Feature Engineering for Machine Learning

Feature Engineering for Machine Learning: Principles and Techniques for Data Scientists

feature engineering for machine learning pdf

Feature Engineering for Machine Learning: The following is a review of the book Feature Engineering for Machine Learning: Principles and Techniques for Data Scientists by Amanda Casari and Alice Zheng (Twitter here), senior Data Scientists at Google and Amazon respectively.

Review of Feature Engineering for Machine Learning

You’ve probably heard the phrase a million times:

‘In a Machine Learning project 80% is cleaning and transforming the data and 20% is model building and training’. This book speaks about the first 80%.

Feature engineering for Machine Learning is a crucial step in any Data Science/ML Pipeline, however most texts are dedicated to model building and training (the 20% of the previous paragraph), rarely covering the topic of feature engineering on its own.

With this very practical book, you’ll learn techniques for extracting and creating features out of raw data, so that your machine learning models can better understand them and therefore achieve better results.

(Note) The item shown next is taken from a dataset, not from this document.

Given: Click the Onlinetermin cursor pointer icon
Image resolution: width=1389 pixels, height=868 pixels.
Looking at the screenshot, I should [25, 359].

Feature engineering for Machine learning covers the main techniques of today’s Data Science toolkit, as well as some hints on how to optimally apply them. The book uses the best Python packages including numpy, Pandas, Scikit-learn, and Matplotlib, featuring them in the wide variety of examples it includes.

In the text you will learn about the following topics:

  • Feature engineering for numeric data: filtering, binning, scaling, log transforms, and power transforms.
  • Natural text techniques: bag-of-words, n-grams, and phrase detection (check out our awesome NLP posts)
  • Frequency-based filtering and feature scaling for eliminating uninformative features
  • Encoding techniques of categorical variables, including feature hashing and bin-counting
  • Model-based feature engineering with Principal Component Analysis
  • The concept of model stacking, using k-means as a featurization technique
  • Image feature extraction with manual and deep-learning techniques

This book tries to teach the intuition first, and the mathematics second. Instead of only discussing how something is done, it tries to teach the why, with the goal of providing the intuition behind the ideas, so that the reader may understand how and when to apply them.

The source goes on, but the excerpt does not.